Chemistry plays probably the most significant role within a rhino's life. By kicking their dung with the hind feet, they demarcate boundaries and territory and leave their specific scent trail on the ground for others to know where they have gone. By contributing their dung to the communal dungpiles, they alert all others within the community to their presence and establish their right to "belong". By squirting their urine against shrubs and bushes they advertise their rank and status through hormones, in the case of the females, also indicating estrous cycles and in the case of-the males alerting others to dominance and rank which are important parameters for breeding. The memory of a rhino is also phenomenal. Having carefully and meticulously explored their surroundings only once, a new orphan can then take it at a gallop and never collide with any obstacle, moving swiftly and surely simply by memory and scent.

The role of rhinos within the environment is a very important one. The Black Rhino is essentially a browser, feeding mainly on shrubs, legumes and noxious weeds, many of which are poisonous to other animals. By cleanly clipping larger branches and twigs, they promote fresh soft shoots that sustain a large variety and number of other herbivores during the dry seasons. By ridding the pastures of toxic weeds, they inhibit their spread, thereby improving the grazing for others. They are a highly successful species in terms of Nature, moderate in their food requirements, modest in their need for space.

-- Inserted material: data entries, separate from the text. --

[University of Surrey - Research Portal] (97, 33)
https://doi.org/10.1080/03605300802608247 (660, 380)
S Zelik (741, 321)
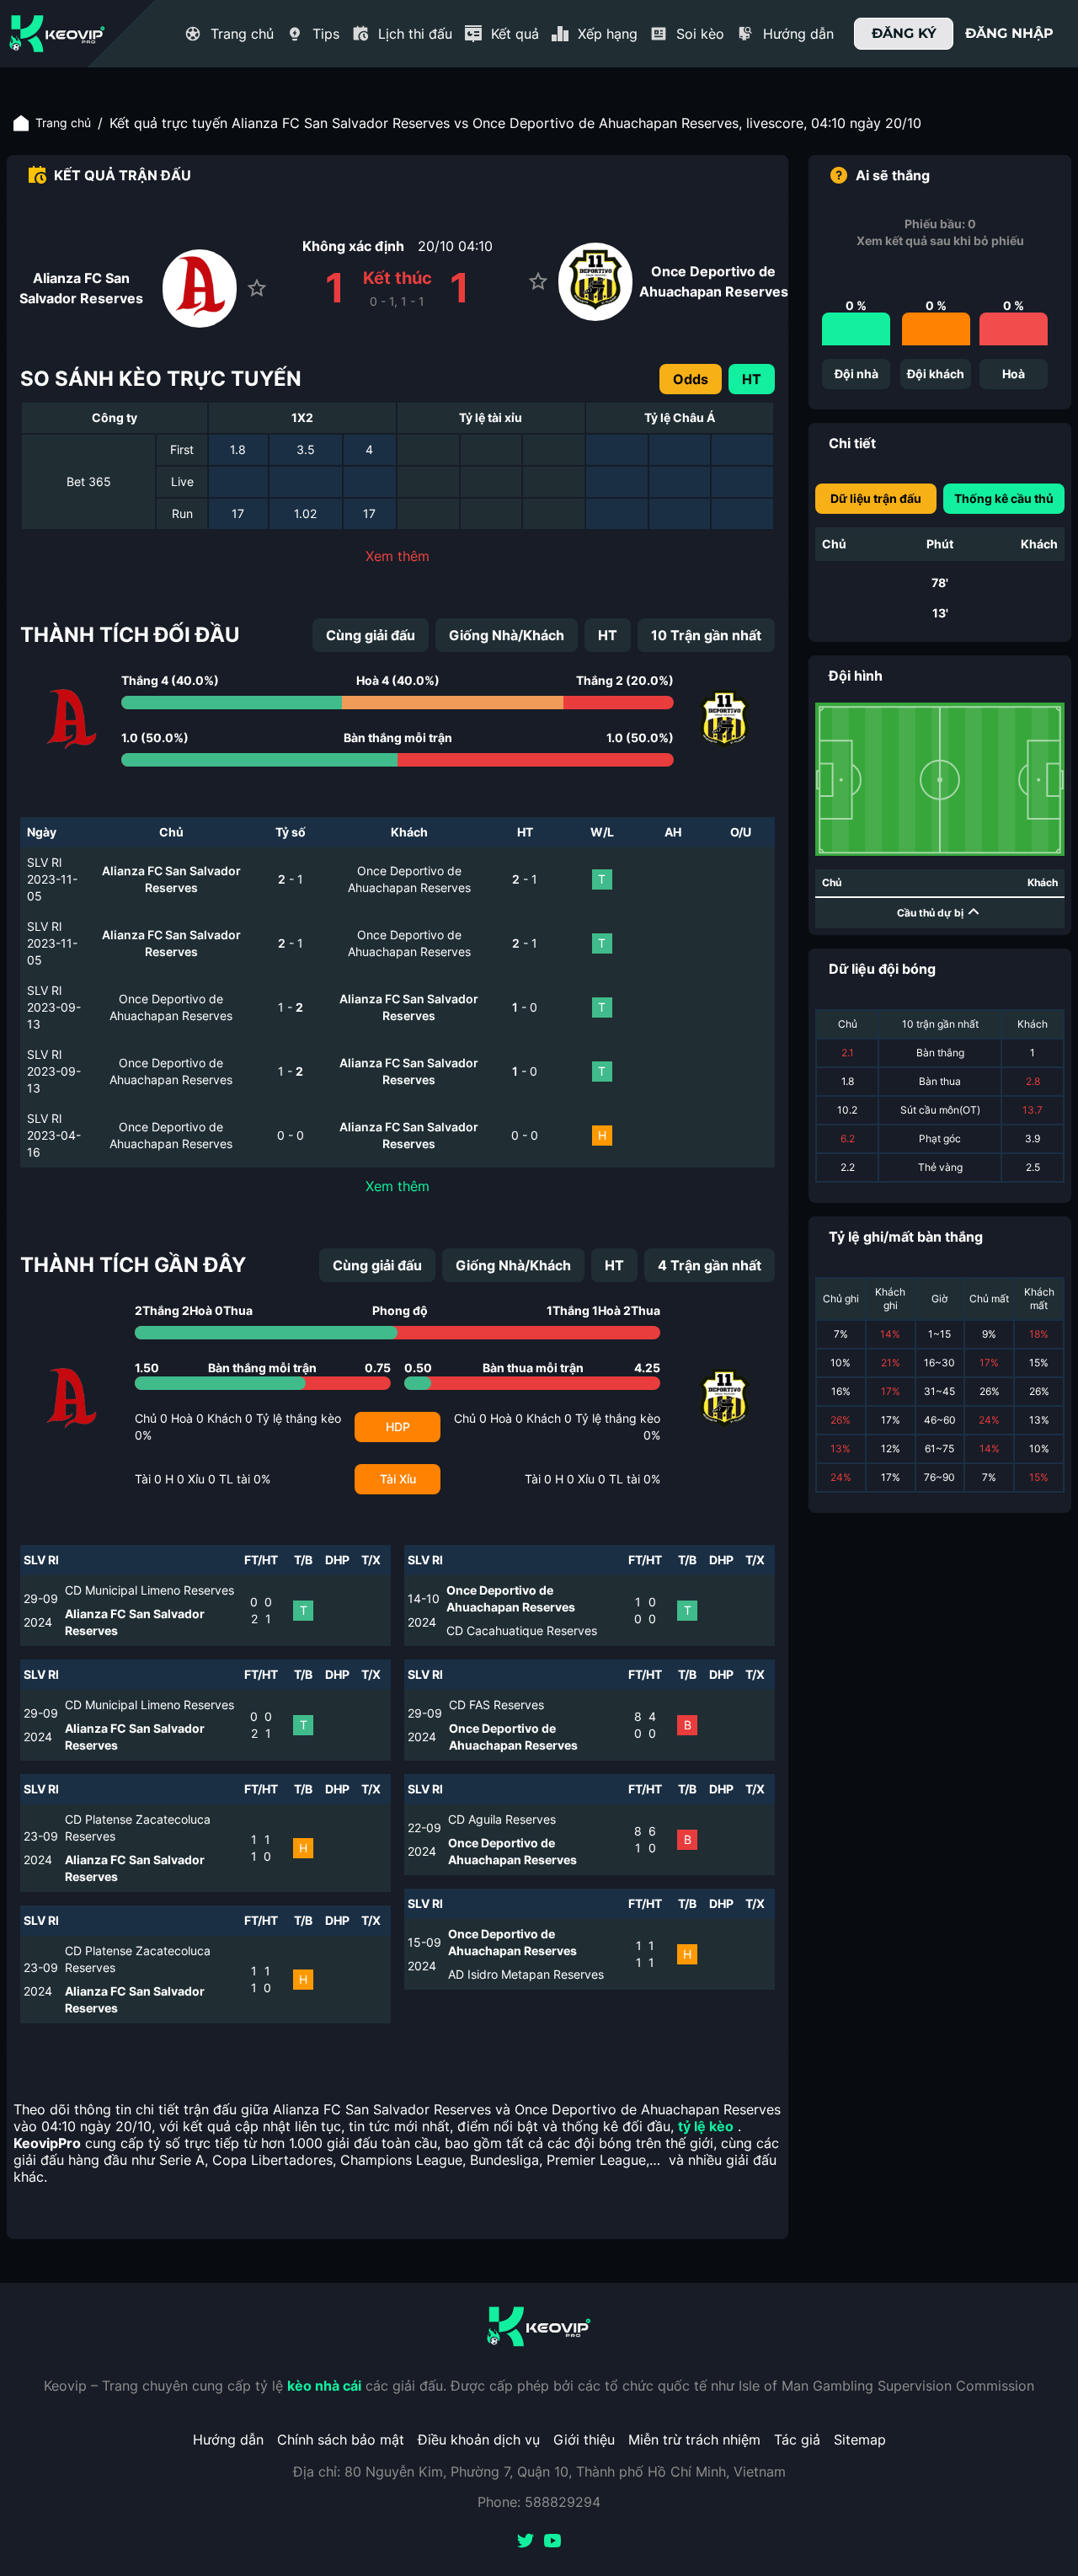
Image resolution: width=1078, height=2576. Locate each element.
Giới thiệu (584, 2439)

Were it not for the insane demand for their horn in the Far and Middle East, and indeed, for all their body components, which are enmeshed in myth and superstition, rhinos today would be as numerous as they were when the world was new. Only man's insatiable greed has pushed these wonderful animals to the very brink of extinction, so that today they teeter on the very edge of annihilation."

some interesting first hand stories of orphaned rhinos http://www.sheldrickwildlifetrust.org/html/rhino_archival.asp

Project Brief

My goal is to create a Black rhino display that will highlight the plight of the rhino and the conservation efforts being made to keep this prehistoric animal from becoming extinct!